Он был полуслепым, и левая нога была короче правой на десять сантиметров, но после Сталинграда – всех забирали без разбора – косых, хромых и даже малолеток – он «воевал» в обозе и при первой возможности сбежал в лес, долго плутал, пока не попал в лагерь партизан.

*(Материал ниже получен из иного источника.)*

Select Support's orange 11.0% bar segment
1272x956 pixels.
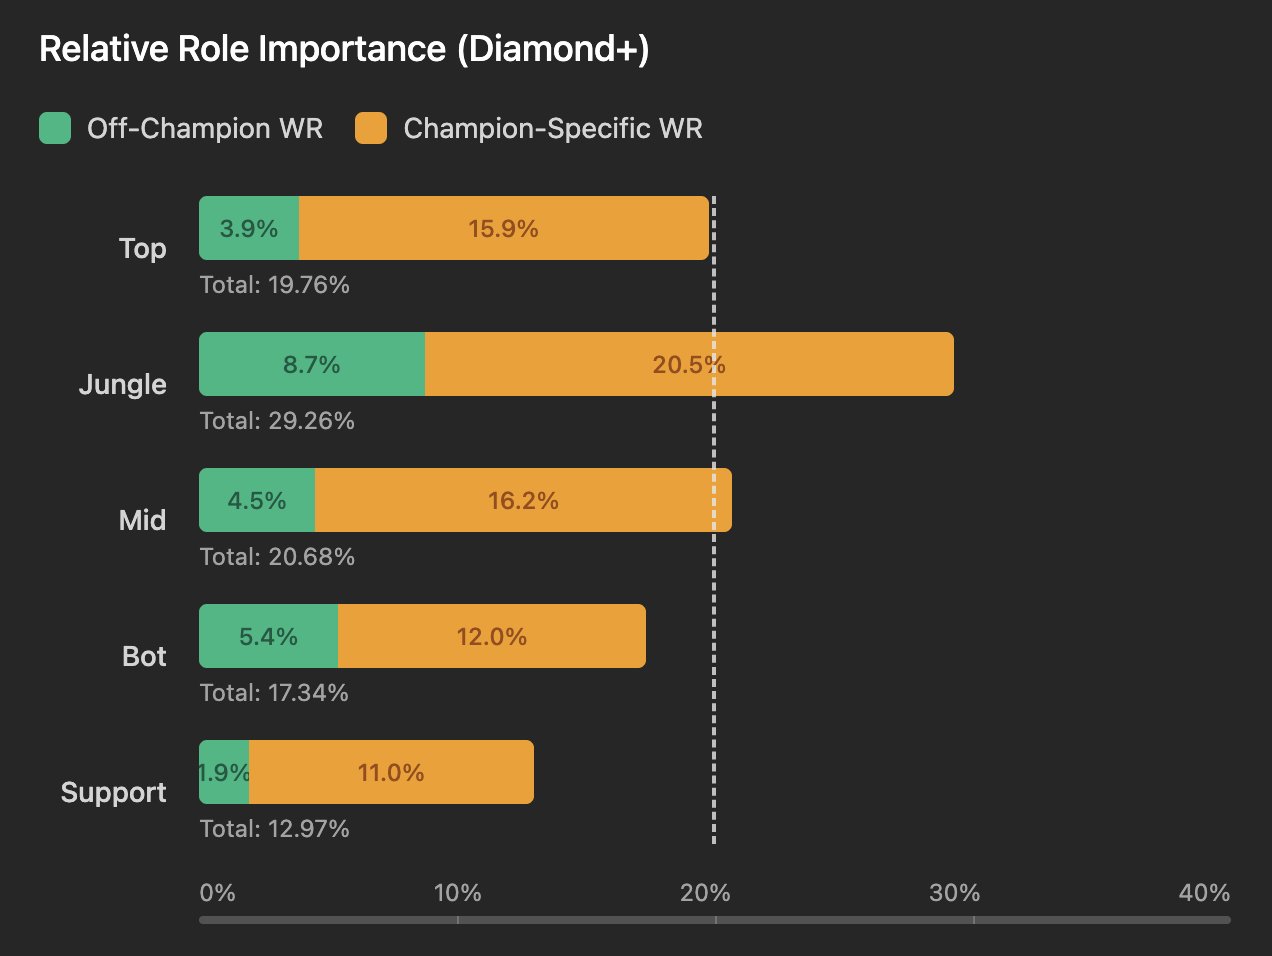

Фейга написала на листке адрес, и Хаим долго рылся в толстых справочниках, потел, недовольно кряхтел и, наконец, спросил:

– Это Турция или Болгария?

Фейга растерялась и механически брякнула

– Болгария.

– Это совсем другое дело, – почти пропел Хаим, – или, как говорили у нас в Одессе, две большие разницы, мадам!

Он выдал ей конверт и несколько листов чистой бумаги. Фейга села за самый дальний столик пустого зала, достала Библию и попыталась собраться с мыслями и успокоиться. От волнения у неё даже вспотели руки.

– Вот, товарищ Семёнов, извольте получить!

Развернула листок с шифром и сначала неуверенно, а потом, когда руки вспомнили эту невинную детскую игру, стала быстро заполнять клетки цифрами и буквами. Потом ещё несколько раз перечитала написанное и удовлетворённо подумала

– Это то, что надо, дорогой товарищ Семёнов! – и почему-то опять вспомнила о лезгинке. На конверте надписала адрес и тщательно, облизав языком его края, заклеила. Рассчиталась с Хаимом и пошла к выходу, потом вернулась и дала ему ещё десять шекелей:

– Смотри, не потеряй моё любовное послание!

Хаим расплылся в довольной улыбке:

– Ну, что вы, мадам, всё доставим в лучшем виде!

В монастырь Фейга добралась как раз к семи часам и сразу пошла к домику Симоны. Через открытые двери услышала, как она «щебечет» по телефону.

– Конечно, Адам, – подумала Фейга, – с кем ещё она может так разговаривать. Она осторожно постучала и крикнула:

– Можно войти, матушка Симона?

– Адамчик, милый, вот и сестра Фейга пришла, даю ей трубочку.

– Я поговорил с генералом, всё ему объяснил и поручился за вас, тётя Фейга. Шеф разрешил отлучиться на два часа, меня на это время там на погрузке подменят.

– Спасибо тебе, – у Фейги даже перехватило горло, – удачи и береги себя!